__TO DO__
Repeat exactly the lines below, from the line containing "Screen dimensions: 752x634" through the last line, both included. Leave out any pictures.
::: MATERIAL SHOWN
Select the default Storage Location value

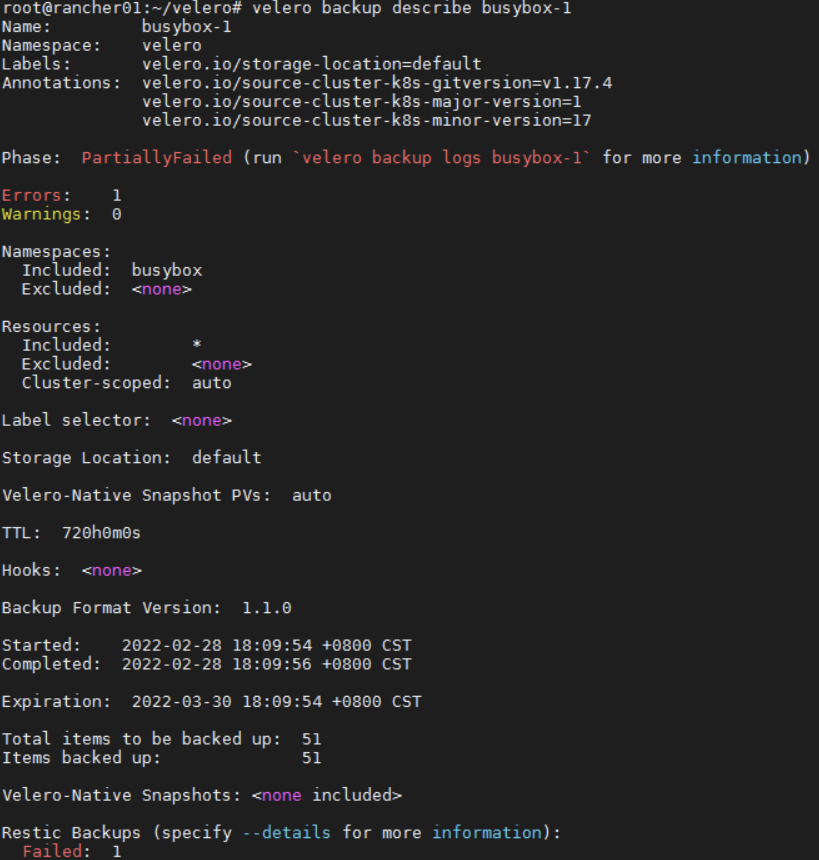226,457
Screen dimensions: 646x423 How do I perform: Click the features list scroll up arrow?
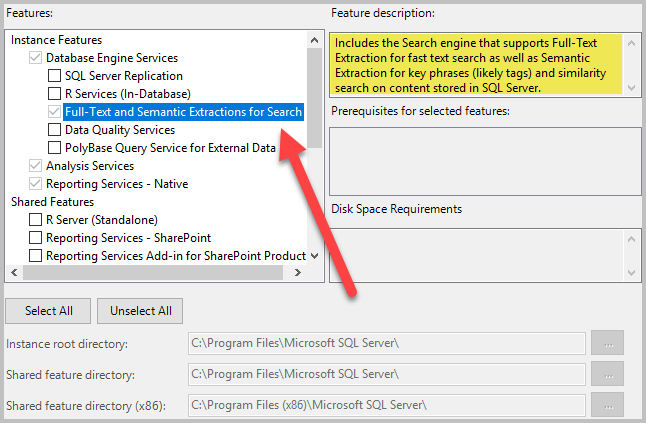pyautogui.click(x=314, y=40)

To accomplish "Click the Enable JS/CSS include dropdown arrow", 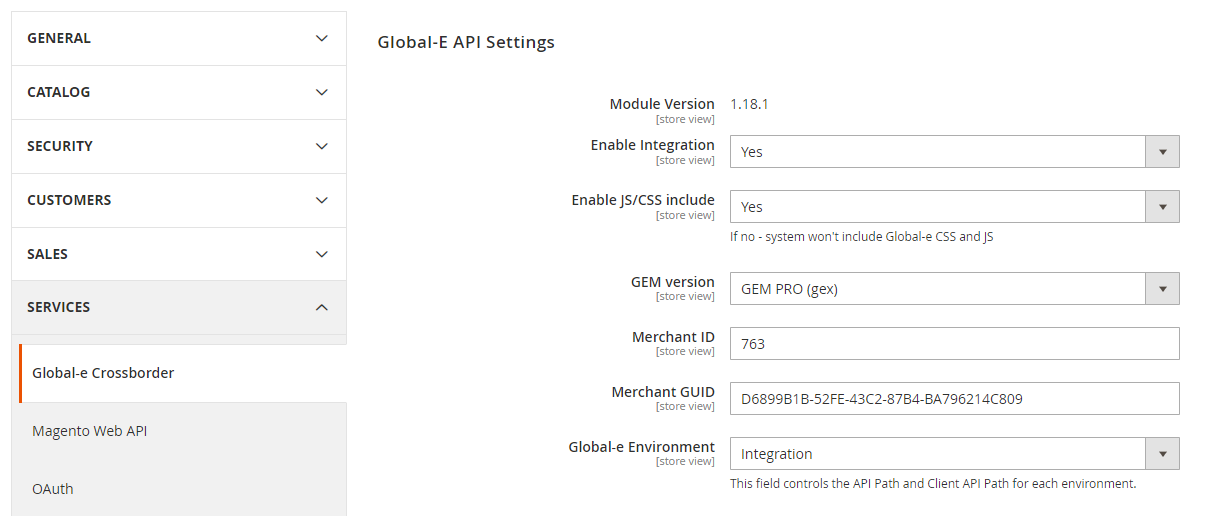I will click(x=1162, y=207).
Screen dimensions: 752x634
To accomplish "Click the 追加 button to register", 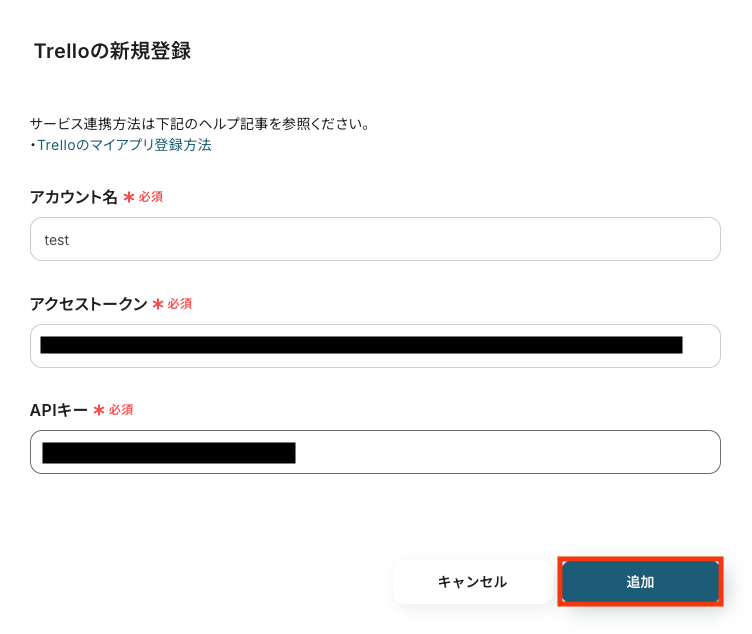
::::::
__ANSWER SECTION__
Screen dimensions: 752x634
To accomplish "Click the 追加 button to register", 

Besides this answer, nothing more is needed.